■ Task
Please retype the records below exactly, from the first line down to and including the line with "You are a computer-use agent. The".

[Saved data entries]

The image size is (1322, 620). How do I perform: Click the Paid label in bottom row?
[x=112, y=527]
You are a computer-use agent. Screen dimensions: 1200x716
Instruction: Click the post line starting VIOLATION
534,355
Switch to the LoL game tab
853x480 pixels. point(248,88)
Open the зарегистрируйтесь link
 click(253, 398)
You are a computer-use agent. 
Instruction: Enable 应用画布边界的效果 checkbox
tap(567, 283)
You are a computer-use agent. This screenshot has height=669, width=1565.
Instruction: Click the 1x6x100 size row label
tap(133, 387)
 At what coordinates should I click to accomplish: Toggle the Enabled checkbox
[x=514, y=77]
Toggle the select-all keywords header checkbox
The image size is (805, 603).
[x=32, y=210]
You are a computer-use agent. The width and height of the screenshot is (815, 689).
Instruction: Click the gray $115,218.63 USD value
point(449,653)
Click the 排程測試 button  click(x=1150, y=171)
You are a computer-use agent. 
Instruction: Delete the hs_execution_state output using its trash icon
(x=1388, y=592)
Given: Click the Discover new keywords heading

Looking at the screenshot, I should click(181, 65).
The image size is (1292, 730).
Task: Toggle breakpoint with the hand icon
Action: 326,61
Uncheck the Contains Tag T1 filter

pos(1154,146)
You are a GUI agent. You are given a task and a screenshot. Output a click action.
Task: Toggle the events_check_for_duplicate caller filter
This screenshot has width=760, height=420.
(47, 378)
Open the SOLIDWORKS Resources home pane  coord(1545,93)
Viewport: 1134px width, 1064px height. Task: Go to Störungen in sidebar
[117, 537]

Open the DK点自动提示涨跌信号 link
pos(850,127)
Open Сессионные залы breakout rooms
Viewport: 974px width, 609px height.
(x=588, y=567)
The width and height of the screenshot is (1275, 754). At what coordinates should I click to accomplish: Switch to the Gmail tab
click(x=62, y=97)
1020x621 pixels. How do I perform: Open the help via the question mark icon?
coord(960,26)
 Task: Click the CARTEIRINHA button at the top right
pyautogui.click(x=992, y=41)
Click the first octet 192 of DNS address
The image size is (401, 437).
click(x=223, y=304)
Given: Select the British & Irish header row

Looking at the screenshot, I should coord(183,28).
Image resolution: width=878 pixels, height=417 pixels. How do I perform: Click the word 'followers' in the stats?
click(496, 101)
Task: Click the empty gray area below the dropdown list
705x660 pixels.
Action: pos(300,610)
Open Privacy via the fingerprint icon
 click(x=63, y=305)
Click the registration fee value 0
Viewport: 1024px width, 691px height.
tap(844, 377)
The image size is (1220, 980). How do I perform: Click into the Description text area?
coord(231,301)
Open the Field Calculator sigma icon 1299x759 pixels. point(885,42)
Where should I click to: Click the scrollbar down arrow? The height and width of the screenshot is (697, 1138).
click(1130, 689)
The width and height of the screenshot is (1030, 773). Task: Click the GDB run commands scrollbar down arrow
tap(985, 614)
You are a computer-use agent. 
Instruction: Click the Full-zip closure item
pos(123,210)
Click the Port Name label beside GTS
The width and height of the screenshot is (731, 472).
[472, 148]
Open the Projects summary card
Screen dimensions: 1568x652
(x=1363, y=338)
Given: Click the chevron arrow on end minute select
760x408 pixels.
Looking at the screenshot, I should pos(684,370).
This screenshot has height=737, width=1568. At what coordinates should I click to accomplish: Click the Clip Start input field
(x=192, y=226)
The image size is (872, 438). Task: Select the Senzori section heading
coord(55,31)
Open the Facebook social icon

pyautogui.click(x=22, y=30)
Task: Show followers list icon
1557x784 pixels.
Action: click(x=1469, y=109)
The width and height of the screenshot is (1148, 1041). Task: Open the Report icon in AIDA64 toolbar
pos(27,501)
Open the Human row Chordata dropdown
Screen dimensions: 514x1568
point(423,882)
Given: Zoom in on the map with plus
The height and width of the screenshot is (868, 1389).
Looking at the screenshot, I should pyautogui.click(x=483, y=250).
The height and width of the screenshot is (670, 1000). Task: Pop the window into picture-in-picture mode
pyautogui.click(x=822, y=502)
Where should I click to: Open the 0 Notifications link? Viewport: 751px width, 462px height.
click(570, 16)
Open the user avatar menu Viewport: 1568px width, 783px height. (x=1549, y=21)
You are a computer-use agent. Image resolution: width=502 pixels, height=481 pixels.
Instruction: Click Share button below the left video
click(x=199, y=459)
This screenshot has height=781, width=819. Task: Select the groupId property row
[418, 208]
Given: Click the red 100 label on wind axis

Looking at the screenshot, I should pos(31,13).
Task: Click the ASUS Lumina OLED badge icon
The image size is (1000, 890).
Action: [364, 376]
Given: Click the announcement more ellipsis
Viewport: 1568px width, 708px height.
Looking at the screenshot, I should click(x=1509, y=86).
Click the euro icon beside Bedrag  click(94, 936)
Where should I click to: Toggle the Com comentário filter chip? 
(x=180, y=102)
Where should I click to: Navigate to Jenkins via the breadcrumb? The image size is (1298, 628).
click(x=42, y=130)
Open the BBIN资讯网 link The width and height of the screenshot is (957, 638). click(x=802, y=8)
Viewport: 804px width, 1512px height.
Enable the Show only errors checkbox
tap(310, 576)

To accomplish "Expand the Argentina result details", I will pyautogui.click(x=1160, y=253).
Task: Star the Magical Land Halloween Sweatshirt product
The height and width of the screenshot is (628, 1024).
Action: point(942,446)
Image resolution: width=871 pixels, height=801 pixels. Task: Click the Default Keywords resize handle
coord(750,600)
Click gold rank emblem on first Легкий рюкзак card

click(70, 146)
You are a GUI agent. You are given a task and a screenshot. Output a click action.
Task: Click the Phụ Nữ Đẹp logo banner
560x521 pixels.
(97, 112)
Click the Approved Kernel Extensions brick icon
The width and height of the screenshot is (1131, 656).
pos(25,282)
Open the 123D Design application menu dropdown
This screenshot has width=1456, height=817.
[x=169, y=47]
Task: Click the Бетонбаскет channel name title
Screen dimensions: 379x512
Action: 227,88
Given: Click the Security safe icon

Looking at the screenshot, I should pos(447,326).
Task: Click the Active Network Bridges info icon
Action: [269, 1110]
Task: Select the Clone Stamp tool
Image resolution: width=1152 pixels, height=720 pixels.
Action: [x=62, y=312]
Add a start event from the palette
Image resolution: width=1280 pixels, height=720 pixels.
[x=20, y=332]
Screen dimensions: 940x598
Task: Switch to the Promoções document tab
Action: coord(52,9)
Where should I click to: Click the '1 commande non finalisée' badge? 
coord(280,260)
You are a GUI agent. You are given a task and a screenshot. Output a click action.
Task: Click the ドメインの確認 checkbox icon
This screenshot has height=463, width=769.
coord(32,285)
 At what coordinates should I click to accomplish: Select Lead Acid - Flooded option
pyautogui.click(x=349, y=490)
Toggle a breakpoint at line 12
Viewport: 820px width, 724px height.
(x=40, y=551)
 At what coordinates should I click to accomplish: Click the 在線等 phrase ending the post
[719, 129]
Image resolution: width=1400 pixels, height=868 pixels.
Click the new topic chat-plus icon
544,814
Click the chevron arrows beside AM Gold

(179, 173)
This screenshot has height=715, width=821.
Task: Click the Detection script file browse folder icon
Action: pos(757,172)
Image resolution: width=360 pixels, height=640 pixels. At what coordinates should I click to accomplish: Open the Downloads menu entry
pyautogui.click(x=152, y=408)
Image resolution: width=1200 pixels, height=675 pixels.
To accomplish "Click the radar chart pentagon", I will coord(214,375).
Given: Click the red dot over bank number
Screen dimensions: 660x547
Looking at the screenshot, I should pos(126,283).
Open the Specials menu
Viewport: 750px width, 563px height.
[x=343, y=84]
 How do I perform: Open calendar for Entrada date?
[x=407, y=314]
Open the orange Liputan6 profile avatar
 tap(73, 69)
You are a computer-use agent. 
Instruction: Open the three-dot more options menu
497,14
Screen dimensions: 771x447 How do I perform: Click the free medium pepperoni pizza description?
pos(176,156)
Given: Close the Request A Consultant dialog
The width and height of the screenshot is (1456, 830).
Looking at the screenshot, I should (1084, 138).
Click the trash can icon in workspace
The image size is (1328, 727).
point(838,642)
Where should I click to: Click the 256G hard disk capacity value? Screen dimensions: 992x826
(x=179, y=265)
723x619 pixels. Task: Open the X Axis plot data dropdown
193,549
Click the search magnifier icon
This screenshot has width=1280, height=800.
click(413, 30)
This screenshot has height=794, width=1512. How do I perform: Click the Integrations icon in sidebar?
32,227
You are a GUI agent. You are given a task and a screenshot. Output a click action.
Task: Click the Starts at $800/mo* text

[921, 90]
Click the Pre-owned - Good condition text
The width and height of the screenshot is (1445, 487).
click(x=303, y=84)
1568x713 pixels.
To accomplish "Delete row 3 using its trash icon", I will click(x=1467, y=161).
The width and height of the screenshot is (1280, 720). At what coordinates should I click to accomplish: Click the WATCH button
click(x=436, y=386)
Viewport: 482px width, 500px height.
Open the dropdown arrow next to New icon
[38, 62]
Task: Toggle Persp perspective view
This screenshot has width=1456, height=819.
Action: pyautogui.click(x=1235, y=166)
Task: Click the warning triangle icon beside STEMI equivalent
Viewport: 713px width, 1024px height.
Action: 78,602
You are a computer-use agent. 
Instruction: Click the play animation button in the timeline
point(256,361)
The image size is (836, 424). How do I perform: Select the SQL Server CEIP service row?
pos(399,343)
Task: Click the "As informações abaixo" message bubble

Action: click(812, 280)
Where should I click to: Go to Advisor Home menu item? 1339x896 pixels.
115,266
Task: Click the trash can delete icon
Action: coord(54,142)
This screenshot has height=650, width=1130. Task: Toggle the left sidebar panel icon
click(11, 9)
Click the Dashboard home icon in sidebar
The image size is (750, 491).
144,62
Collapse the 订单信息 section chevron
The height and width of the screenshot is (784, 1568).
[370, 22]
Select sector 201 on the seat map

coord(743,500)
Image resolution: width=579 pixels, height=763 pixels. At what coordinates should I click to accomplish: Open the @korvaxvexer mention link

■ Reply
The image size is (1322, 620). How do I perform: Click the Paid label in bottom row?
[x=112, y=527]
You are a computer-use agent. Screen dimensions: 1200x716
Instruction: Click the post line starting VIOLATION
534,355
Switch to the LoL game tab
853x480 pixels. point(248,88)
Open the зарегистрируйтесь link
 click(253, 398)
You are a computer-use agent. 
Instruction: Enable 应用画布边界的效果 checkbox
tap(567, 283)
You are a computer-use agent. This screenshot has height=669, width=1565.
Instruction: Click the 1x6x100 size row label
tap(133, 387)
 At what coordinates should I click to accomplish: Toggle the Enabled checkbox
[x=514, y=77]
Toggle the select-all keywords header checkbox
The image size is (805, 603).
[x=32, y=210]
You are a computer-use agent. The width and height of the screenshot is (815, 689).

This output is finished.